• [Data section]:
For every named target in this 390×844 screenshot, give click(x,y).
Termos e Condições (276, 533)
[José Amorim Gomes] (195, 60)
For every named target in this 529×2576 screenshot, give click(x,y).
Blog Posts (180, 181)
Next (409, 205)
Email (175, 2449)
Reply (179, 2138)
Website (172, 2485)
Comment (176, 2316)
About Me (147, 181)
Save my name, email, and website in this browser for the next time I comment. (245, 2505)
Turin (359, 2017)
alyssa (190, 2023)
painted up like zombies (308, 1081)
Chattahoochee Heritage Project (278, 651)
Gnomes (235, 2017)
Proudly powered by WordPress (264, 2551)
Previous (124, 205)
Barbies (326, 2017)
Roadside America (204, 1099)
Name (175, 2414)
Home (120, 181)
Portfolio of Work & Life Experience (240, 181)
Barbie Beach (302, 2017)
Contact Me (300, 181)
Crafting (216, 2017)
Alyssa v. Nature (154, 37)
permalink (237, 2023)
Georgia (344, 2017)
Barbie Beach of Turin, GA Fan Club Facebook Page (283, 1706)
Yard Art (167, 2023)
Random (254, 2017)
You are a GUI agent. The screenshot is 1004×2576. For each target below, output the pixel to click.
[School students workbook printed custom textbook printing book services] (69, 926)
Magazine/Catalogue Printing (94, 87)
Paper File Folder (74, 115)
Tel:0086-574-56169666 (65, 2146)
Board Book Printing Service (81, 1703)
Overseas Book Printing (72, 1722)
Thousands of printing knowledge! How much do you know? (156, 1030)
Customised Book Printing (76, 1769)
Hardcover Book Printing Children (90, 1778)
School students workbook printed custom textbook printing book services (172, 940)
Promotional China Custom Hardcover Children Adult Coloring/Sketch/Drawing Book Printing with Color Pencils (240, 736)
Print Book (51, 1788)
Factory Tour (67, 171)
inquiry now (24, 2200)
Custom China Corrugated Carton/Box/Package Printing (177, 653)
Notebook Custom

• [What to produce]:
What belongs in the answer is each line from the listing above that contains "named".

• [Solution to the exercise]:
For every named target in this 390×844 screenshot, give click(x,y).
For every named target in this 529×2576 screenshot, give click(x,y).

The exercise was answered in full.